Murray signed the declaration Wednesday morning alongside representatives that promote and assist local small businesses, including Chamber of Commerce Executive Director Tammy Johnson, Greencastle/Putnam County Development Center Executive Director Bill Dory, West Central Indiana Small Business Development Center (ISBDC) Regional Director Courtney Richey and Ken Eitel, a local promoter of entrepreneurship.
The proclamation states in part, "America's small businesses employ half of our country's private sector workforce, creating nearly two out of every three jobs in our country."
Murray stressed the importance of highlighting small businesses and informing people who are considering starting a small business to know there are resources locally to help them get established and stay established.
"These businesses are run by your neighbors and friends," Eitel stressed.
Programs through the ISBDC, Ivy Tech and the local chapter of SCORE (Senior Corp of Retired Executives), with which Eitel volunteers, that all provide mentoring advice.
Dory said there are groups that stand behind each of their organizations to continually provide information and resources to those in need.
Johnson stressed about 80 percent of the Chamber's members represent small businesses with fewer than 50 employees, which shows the impact of small businesses locally.
"We want people to contact us.
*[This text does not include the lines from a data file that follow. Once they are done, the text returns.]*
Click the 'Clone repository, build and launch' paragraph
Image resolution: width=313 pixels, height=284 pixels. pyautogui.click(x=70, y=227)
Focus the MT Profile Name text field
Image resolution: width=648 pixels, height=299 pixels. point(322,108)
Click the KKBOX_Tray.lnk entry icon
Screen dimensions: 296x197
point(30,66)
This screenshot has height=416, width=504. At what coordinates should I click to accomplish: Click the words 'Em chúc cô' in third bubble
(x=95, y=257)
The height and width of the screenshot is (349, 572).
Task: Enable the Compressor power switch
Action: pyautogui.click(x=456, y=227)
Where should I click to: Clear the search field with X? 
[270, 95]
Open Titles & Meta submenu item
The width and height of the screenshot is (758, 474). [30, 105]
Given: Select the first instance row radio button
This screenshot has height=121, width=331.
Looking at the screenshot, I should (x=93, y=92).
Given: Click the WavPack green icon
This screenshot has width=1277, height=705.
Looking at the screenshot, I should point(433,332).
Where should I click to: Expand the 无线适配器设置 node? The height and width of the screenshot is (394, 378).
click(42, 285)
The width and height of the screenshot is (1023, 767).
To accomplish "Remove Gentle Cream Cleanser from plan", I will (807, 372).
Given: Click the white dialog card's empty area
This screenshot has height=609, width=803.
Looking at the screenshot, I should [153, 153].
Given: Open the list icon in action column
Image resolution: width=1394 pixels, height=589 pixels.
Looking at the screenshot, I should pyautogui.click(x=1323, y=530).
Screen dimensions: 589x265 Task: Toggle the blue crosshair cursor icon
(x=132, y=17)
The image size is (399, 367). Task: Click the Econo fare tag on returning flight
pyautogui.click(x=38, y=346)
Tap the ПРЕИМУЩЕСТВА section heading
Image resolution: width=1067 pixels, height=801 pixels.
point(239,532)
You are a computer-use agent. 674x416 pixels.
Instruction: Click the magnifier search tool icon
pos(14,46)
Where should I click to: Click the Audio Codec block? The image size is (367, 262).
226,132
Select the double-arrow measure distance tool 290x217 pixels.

It's a process to start a new business, and if can be overwhelming if you don't know about all the resources," Johnson said.
Richey said in recent years there had been a shift away from the small business, but the ISBDC is now seeing a trend of people trying to get away from the big box stores. The organization not only helps to establish new entrepreneurial ventures, but also helps those established continue to thrive.
"This proclamation shows the city's support for the community's small business. They are just as important as a new factory moving in. They need to know they are supported by the city, Main Street group and the Chamber," Richey said. "Hopefully this will get someone excited and seek out the resources to open a small business."
She explained small businesses are important because it allows the business and its customers to build a relationship with frequent face-to-face interactions that the customer might not get at a big box store.
Richey said the ISBDC has business advisors that help people deal with the numbers and resources that come along with starting a business.
"A lot of times when people start a business, they are experts in that field, such as a pizza shop or a mechanic. Our focus is helping to create a business plan, figure out their finances and marketing. If they don't reach out they may get frustrated," Richey explained. "Once they are in business, we want to stay in touch with them because other issues could arise."
She said these resources are not limited to newly started businesses because keeping a business running is also a priority.
"We can help them with a strategic plan and marketing plant. We can help them find a pocket that is under served by that type of business and help them find opportunities. We can help them get a second loan, or even if they did not get a loan initially but need one now. We can help secure that funding," Richey said.
She added even if their resources are limited when an issue arises, they will help find someone that knows the answer.
"There is no cost for our services, aside from some of the workshops. If we don't have the resources we will make it our mission to find someone who does," Richey said.